How to complete this task.
Extract from the entries below, exactly as given, only the lines from the line containing "Open the Database filter dropdown" to the line containing "The height and width of the screenshot is (771, 1187).", both lines included.

===

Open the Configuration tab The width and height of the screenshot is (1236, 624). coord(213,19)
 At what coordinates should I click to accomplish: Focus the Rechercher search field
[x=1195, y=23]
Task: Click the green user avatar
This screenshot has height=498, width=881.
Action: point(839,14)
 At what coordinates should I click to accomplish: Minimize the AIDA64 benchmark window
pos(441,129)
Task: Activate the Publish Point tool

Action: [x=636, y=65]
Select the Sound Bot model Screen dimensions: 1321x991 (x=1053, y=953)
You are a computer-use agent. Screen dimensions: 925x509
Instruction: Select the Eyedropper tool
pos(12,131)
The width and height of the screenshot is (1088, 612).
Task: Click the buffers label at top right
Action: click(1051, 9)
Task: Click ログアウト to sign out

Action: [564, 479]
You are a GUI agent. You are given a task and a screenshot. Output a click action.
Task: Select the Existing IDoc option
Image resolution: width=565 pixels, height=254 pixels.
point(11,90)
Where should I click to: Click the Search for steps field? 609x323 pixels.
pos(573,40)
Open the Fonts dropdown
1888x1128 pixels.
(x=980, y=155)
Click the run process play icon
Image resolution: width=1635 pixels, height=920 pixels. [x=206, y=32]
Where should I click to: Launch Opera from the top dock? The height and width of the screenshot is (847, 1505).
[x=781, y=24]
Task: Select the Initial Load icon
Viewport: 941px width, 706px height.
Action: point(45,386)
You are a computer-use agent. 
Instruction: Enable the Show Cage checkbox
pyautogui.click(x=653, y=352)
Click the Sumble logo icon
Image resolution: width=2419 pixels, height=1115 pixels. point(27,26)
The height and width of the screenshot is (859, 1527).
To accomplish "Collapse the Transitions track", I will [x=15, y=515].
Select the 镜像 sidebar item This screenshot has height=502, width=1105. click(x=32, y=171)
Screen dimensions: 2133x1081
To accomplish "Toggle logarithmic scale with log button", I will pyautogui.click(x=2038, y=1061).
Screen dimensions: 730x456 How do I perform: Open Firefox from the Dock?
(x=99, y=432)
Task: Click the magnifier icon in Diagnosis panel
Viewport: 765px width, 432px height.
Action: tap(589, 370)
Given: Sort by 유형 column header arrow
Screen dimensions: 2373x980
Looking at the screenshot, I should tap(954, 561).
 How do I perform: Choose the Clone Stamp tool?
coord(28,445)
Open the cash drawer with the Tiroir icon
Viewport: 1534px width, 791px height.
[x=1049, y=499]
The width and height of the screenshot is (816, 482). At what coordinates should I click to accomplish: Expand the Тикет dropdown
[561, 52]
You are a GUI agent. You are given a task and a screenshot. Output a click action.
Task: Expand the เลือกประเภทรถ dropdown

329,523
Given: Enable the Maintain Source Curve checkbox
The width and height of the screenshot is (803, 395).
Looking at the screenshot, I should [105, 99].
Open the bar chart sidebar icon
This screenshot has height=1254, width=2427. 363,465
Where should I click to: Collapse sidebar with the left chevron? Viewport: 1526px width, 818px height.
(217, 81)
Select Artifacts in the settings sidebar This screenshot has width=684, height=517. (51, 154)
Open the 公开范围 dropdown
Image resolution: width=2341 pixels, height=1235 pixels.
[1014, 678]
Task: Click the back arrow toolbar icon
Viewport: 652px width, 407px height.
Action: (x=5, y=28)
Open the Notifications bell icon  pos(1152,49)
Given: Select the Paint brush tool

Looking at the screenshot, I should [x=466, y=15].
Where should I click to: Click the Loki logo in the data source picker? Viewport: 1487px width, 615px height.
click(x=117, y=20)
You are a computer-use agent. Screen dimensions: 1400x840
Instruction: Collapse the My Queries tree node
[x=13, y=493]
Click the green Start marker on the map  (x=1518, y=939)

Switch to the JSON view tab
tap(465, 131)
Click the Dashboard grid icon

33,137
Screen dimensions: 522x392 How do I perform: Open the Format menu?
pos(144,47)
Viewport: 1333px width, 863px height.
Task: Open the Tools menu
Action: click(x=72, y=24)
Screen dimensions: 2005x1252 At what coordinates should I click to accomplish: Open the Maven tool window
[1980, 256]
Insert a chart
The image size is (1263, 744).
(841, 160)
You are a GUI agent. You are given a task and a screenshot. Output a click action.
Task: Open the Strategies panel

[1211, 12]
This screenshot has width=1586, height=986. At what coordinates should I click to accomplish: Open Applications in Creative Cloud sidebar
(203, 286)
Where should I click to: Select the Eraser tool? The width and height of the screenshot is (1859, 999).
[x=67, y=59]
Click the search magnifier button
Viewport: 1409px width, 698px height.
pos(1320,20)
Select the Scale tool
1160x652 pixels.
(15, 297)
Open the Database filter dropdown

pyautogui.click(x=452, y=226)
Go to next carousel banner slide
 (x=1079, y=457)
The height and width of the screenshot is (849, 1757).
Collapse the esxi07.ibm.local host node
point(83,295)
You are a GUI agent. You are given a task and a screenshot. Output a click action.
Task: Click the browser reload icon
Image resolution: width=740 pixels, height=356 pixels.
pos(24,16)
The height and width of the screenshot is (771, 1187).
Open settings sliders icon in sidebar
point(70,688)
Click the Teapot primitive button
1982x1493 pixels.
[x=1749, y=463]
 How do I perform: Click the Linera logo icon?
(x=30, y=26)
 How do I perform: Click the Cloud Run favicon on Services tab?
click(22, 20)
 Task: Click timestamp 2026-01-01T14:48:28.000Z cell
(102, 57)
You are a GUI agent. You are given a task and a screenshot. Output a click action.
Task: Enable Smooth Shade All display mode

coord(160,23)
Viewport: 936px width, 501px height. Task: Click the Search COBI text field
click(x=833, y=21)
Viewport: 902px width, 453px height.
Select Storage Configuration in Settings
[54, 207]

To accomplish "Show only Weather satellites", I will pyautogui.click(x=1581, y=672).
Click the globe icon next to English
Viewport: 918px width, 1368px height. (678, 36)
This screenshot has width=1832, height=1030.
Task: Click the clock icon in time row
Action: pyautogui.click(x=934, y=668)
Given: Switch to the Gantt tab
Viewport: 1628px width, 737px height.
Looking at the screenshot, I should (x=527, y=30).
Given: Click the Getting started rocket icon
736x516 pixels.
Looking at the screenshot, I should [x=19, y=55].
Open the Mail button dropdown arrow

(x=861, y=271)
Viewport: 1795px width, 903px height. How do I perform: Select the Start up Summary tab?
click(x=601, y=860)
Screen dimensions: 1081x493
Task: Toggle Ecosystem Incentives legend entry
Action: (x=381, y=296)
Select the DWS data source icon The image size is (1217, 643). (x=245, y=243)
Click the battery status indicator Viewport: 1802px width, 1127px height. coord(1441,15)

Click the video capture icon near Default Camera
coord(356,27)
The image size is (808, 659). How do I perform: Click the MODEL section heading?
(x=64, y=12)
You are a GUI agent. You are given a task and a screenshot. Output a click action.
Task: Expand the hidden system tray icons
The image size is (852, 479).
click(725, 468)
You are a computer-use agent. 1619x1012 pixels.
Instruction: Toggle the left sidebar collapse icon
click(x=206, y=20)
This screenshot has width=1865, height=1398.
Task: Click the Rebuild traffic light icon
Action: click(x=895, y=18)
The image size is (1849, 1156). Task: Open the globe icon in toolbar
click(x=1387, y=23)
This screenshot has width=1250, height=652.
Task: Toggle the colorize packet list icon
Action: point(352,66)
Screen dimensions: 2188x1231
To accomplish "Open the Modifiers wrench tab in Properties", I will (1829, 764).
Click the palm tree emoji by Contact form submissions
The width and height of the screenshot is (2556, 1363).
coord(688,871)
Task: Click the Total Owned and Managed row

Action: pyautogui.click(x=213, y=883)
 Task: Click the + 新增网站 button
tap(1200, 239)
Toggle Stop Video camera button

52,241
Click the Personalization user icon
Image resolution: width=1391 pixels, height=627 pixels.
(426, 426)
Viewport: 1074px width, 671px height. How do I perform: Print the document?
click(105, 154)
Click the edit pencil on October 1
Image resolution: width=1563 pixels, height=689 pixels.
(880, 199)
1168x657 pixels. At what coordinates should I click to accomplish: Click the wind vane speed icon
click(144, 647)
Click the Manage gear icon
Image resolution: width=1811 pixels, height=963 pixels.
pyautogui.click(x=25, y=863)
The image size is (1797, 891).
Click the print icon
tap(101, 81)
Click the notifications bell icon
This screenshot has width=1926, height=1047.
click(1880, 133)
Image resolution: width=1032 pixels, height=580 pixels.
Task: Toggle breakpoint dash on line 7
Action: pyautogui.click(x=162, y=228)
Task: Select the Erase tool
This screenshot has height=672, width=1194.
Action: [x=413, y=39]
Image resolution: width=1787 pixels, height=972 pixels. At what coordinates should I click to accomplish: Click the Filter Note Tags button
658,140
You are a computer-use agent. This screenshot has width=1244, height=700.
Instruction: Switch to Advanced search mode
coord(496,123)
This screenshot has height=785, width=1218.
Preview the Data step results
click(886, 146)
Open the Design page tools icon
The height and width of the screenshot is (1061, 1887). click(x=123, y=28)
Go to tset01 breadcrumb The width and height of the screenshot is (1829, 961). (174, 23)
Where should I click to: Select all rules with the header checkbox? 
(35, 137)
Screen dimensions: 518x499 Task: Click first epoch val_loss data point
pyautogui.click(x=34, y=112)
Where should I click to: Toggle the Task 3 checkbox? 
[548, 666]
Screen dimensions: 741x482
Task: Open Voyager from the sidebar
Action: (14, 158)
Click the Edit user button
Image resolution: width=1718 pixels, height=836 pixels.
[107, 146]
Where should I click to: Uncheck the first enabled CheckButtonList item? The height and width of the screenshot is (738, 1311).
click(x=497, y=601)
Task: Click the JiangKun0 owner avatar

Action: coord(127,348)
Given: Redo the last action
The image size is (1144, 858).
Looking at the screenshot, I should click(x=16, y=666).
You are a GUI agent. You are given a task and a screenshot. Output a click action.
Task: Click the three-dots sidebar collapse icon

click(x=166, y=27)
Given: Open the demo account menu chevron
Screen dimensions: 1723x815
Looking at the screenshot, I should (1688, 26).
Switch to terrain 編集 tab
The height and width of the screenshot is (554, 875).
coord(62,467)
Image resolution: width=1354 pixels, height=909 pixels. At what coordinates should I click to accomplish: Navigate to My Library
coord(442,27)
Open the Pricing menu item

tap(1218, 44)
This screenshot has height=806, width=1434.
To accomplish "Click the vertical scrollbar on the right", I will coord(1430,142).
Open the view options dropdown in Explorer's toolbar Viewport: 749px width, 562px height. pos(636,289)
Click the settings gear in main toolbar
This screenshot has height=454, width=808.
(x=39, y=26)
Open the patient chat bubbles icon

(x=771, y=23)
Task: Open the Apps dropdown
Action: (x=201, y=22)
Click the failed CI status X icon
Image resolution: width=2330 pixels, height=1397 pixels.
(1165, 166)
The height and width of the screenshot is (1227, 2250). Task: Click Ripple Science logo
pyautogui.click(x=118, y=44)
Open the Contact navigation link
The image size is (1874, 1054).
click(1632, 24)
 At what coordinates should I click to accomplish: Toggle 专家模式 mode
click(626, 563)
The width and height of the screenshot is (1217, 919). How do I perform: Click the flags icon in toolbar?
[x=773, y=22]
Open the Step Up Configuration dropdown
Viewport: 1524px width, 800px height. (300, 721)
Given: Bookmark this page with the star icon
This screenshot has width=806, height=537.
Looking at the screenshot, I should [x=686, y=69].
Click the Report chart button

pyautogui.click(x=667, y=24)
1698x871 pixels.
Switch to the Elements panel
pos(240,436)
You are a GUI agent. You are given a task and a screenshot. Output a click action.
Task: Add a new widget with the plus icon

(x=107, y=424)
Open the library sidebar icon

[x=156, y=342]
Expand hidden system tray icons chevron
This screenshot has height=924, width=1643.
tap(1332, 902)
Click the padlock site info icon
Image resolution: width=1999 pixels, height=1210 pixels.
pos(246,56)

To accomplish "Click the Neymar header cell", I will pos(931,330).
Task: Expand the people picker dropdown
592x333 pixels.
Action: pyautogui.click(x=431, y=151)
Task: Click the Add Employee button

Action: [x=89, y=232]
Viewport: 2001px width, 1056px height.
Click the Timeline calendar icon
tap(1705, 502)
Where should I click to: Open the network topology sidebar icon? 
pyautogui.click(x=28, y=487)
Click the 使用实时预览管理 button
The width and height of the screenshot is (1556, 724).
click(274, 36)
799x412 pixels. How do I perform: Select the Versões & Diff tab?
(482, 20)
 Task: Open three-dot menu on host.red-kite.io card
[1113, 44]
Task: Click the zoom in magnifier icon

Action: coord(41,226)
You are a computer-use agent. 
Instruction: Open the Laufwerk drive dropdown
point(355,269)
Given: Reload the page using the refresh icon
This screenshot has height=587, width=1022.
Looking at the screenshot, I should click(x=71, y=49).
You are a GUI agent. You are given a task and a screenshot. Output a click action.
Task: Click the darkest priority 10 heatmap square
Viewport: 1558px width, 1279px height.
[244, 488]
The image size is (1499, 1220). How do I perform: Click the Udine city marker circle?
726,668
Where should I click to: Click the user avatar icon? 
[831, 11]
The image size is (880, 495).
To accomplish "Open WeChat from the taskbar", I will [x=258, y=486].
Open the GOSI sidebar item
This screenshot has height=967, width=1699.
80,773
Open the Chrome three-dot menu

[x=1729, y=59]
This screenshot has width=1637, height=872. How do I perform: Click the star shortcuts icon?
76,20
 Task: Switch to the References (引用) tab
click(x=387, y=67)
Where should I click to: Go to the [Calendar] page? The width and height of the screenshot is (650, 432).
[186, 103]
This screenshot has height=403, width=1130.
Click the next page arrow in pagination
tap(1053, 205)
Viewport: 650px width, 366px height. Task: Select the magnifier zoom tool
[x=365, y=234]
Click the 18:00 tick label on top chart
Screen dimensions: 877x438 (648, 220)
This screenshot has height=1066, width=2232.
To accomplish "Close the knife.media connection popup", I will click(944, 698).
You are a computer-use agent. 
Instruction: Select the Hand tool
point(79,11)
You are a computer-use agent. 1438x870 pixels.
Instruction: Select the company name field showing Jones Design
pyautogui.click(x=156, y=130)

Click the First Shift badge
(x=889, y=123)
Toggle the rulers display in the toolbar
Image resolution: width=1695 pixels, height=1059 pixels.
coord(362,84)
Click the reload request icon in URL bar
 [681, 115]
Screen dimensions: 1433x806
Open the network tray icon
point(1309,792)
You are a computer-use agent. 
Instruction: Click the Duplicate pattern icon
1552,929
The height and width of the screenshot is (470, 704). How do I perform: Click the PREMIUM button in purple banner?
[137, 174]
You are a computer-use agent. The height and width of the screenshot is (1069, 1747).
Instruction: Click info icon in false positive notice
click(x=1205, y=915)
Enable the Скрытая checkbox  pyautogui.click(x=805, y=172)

===

Answer below.
Open the Database filter dropdown

pyautogui.click(x=452, y=226)
Go to next carousel banner slide
 (x=1079, y=457)
The height and width of the screenshot is (849, 1757).
Collapse the esxi07.ibm.local host node
point(83,295)
You are a GUI agent. You are given a task and a screenshot. Output a click action.
Task: Click the browser reload icon
Image resolution: width=740 pixels, height=356 pixels.
pos(24,16)
The height and width of the screenshot is (771, 1187).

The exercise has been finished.